Eutanazja wprowadzana tylnymi drzwiami? Publicysta alarmuje
Jan Pospieszalski zwrócił w ostatnim czasie uwagę na niedawno przyjęte wytyczne dotyczące tzw. terapii daremnej. Jego zdaniem mogą one budzić niepokój co do tego, czy w polskim systemie ochrony zdrowia nie wprowadza się tylnymi drzwiami przyzwolenia na eutanazję.
Jak zwrócił uwagę Pospieszalski, dotychczas, a także w dokumentach Kościoła katolickiego, mowa była o terapii uporczywej, to znaczy takiej, która przedłuża umieranie chorego, wiążąc się z nadmiernym cierpieniem lub uderzając w godność chorego.

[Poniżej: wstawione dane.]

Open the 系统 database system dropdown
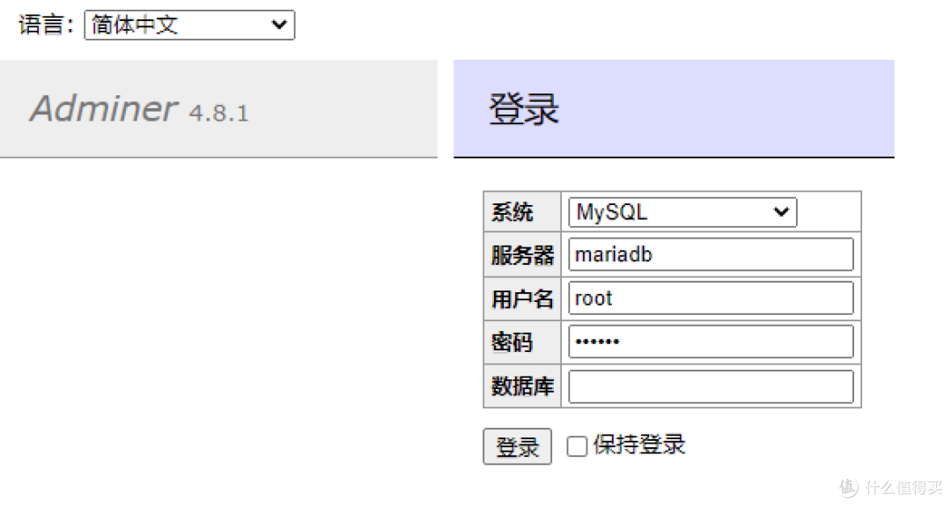The image size is (951, 507). (x=682, y=212)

Teraz następuje ewolucja pojęciowa i pojawił się termin “terapii daremnej”. Można się zastanawiać, że wszystko, co uporczywe, może być jednocześnie daremne, ale niekoniecznie wszystko, co jest uznawane za daremne, musi być uporczywe. Zmiana pojęciowa w polskich wytycznych ma być uzasadniana tym, że “chodzi o to, żeby dostosować to nazewnictwo do terminów, do pojęć używanych w krajach zachodniej Europy”.
Pospieszalski jednak nie ogranicza się do czysto filozoficznych wywodów, ale przytacza konkretne wytyczne, które mogą budzić uzasadnione wątpliwości.
W nowych wytycznych istnieją wskazówki, na kogo w takiej sytuacji należy zwrócić szczególną uwagę. I uwaga, są to osoby, u których spodziewany czas przeżycia wynosi poniżej 12 miesięcy. Jak to można w momencie przyjmowania człowieka do szpitala ocenić, że u niego czas przeżycia jest poniżej 12 miesięcy? Przecież to jest jakiś absurd!(...) Druga sprawa. Występuje zaawansowana niewydolność serca, aktywna rozsiana choroba nowotworowa, przewlekła choroba płuc w okresie domowej tlenoterapii, zaawansowane otępienie oraz inne choroby przewlekłe, o krótkim przewidywaniem czasie przeżycia. Kolejna grupa osób, na którą należy zwrócić uwagę to osoby, które były hospitalizowane więcej niż raz z powodu zaostrzenia zaawansowanej choroby przewlekłej w ciągu ostatnich 12 miesięcy. Czyli co? Wtedy można nie przyjąć ich, odstąpić? Tutaj naprawdę zaczyna sprawa wyglądać bardzo nieciekawie - wskazuje publicysta.
Jan Pospieszalski zauważył, że obok nowych wytycznych nastąpiły także zmiany w Kodeksie Etyki Lekarskiej. Zapisano w tym dokumencie, że “lekarzowi nie wolno stosować terapii daremnej”. Zestawił też te przemiany pojęciowe z zapaścią polskiego systemu ochrony zdrowia. Trudno się nie zgodzić z jego konstatacją, że w sytuacji, gdy z powodu braku funduszy szpitale muszą ograniczać lub nawet wstrzymywać przyjęcia, uznanie leczenia kogoś za daremne może być nadmiernie wykorzystywaną okazją dla dalszych oszczędności finansowych.